Description of problem: In RHOS 10 during the deployment of OVS + DPDK two ports, compute node looses its ip addresses on the PostDeploySteps. The bug refers to the following BZ, where proper heat template configuration for one OVS DPDK port disscussed. https://bugzilla.redhat.com/show_bug.cgi?id=1384562#c20 Version-Release number of selected component (if applicable): RHOS 10 Product version: 10 Product core version: 10 Product core build: 2016-10-21.3 How reproducible: Perform the deployment of two OVS DPDK port overcloud. Use the following templates: network-environment.yaml - http://pastebin.test.redhat.com/425321 controller.yaml - http://pastebin.test.redhat.com/425323 compute.yaml - http://pastebin.test.redhat.com/425324 first-boot.yaml - http://pastebin.test.redhat.com/425325 post-install.yaml - http://pastebin.test.redhat.com/425326 overcloud deploy command - http://pastebin.test.redhat.com/425327 Actual results: During the deployment, the compute node looses ip addresses during the PostDeploySteps Expected results: The deployment of OVS DPDK two ports should succeed. Additional info: If trying to restart the network service, getting the following error: http://pastebin.test.redhat.com/425330
I have modified the overcloud deploy command to change the bridge mapping, following is the diff. --- overcloud_deploy.orig.sh 2016-11-03 07:37:38.817539412 +0200 +++ overcloud_deploy.sh 2016-11-03 07:37:08.368675684 +0200 @@ -13,8 +13,8 @@ openstack overcloud deploy --debug \ --ntp-server clock.redhat.com \ --neutron-network-type vlan \ --neutron-disable-tunneling \ - --neutron-bridge-mappings datacentre:br-isolated,dpdk0:br-link0,dpdk1:br-link1 \ - --neutron-network-vlan-ranges datacentre:399:399,dpdk0:423:423,dpdk1:424:424 \ + --neutron-bridge-mappings dpdk0:br-link0,dpdk1:br-link1 \ + --neutron-network-vlan-ranges dpdk0:423:423,dpdk1:424:424 \ --control-scale 1 \ --control-flavor baremetal \ --compute-scale 1 \ Basically removed the bridge mapping for the tenant network, after which the deployment is successful. In the single nic, datecentre is mapped to external network (br-ex), where as in double nic, due to nic unavailability, br-ex is not present and datacentre is mapped to br-isolated. So there is no difference because of the number of dpdk nics. But it looks like, there is an issue if the tenant network bridge (br-isolated), which is a regular ovs nic, is provided in the bridge mapping. When applying the bridge mapping and restarting the openvswitch, all the nics are loosing IP. This has to be investigated further from ovs/neutron SMEs. Maxim, I will leave it to you verify the change and to decide whether we should continue with this bug or open a new bug for further investigation.

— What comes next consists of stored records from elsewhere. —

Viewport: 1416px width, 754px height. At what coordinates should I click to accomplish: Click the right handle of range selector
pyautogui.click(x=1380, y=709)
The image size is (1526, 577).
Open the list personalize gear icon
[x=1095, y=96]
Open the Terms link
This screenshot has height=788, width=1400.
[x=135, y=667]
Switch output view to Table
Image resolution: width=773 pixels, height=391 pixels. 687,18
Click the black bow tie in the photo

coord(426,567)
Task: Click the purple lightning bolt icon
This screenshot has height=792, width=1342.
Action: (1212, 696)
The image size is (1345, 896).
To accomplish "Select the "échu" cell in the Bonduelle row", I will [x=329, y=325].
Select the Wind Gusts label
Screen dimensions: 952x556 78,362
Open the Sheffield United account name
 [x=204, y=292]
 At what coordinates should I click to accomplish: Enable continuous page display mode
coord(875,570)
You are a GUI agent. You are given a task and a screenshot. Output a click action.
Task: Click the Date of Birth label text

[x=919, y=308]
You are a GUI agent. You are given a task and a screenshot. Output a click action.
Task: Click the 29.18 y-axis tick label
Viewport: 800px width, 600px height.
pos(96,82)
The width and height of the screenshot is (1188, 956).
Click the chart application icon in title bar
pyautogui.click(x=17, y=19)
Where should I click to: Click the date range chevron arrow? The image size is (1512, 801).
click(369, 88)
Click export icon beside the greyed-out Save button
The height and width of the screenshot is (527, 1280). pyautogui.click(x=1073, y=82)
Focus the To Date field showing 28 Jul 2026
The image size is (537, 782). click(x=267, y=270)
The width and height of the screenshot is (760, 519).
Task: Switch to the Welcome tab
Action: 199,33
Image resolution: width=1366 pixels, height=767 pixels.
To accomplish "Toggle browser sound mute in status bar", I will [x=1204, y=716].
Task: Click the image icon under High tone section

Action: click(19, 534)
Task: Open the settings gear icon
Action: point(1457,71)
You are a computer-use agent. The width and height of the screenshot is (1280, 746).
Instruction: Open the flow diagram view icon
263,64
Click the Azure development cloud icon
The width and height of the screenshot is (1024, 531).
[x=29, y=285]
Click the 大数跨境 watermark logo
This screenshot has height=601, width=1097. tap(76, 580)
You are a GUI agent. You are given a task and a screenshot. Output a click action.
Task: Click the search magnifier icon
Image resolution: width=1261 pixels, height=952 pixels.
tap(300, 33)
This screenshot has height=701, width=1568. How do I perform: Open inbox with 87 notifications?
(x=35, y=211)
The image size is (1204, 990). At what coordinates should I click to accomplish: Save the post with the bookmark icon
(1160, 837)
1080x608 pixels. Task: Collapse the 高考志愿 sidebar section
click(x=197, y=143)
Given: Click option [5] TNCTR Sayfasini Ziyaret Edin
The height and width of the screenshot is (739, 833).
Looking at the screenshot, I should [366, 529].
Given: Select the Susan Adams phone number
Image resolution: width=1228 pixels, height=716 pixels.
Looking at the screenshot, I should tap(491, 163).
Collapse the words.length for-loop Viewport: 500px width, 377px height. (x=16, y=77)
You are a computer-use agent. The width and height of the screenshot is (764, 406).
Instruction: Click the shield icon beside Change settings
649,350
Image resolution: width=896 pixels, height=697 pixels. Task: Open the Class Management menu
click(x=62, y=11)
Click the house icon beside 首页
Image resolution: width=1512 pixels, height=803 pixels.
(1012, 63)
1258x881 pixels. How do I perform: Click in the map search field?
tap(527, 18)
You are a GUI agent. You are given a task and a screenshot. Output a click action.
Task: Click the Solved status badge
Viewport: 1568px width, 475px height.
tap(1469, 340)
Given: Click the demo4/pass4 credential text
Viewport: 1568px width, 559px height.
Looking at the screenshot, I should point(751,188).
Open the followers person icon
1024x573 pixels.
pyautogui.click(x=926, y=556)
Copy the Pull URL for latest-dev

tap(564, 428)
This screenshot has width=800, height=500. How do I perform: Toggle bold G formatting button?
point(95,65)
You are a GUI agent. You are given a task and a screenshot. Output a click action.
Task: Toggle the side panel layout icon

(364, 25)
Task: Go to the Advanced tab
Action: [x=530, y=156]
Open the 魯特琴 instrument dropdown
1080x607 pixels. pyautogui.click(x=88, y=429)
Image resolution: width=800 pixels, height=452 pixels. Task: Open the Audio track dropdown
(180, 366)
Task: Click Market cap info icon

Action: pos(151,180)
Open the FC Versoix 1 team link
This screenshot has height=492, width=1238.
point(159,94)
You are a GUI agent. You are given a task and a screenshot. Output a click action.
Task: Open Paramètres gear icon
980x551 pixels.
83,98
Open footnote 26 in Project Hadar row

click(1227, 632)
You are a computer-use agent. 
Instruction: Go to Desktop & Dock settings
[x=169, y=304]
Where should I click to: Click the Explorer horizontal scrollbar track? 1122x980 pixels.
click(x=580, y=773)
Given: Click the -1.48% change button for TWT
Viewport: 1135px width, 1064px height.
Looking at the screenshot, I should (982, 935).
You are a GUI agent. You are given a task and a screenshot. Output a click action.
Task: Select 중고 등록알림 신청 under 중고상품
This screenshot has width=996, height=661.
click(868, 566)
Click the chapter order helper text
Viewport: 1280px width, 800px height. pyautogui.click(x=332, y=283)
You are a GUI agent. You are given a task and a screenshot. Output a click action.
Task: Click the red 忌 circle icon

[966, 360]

I just tried to deploy an environment without dpdk config at all, where datacentre physnet were mapped to br-isolated bridge. The deployment succeeded.
As previously discussed with Saravanan, I checked the following. Deployed previously working scenario - single dpdk port deployment. On overcloud deploy command I have changed the neutron bridge mappings to the same as showed in Saravanan comment (#2): --neutron-bridge-mappings datacentre:br-isolated,dpdk:br-link instead of regular: --neutron-bridge-mappings datacentre:br-ex,dpdk:br-link The result was the same as on the two port deployment. During the PostDeploySteps, once openvswitch restarted, compute node nics loosing IP. Looks like the issue is happening once we are using dpdk templates mapping.
(In reply to Maxim Babushkin from comment #4) > Looks like the issue is happening once we are using dpdk templates mapping. To be more specific: Mapping contains DPDK bridges only - No issue Mapping contains DPDK bridge and a non existent bridge - No issue Mapping contains DPDK bridge and non-DPDK bridge - Issue
See Slide 34 of: https://docs.google.com/presentation/d/1FsR7dfydSfYE7l_01nDVnlOAuo7vB2XZYZF1y62M4Ck/edit#slide=id.g132a4086ba_69_0 The compute node management/infrastructure interfaces are not connected to OVS, but are Linux regular interfaces (kernel bridge/bond). By design, when using OVS-DPDK, all bridges have to be OVS-DPDK, meaning that any interface connected to OVS-DPDK cannot be shared with the kernel. Another way to understand this is that when using OVS-DPDK, we can (should?) unload OVS kernel module.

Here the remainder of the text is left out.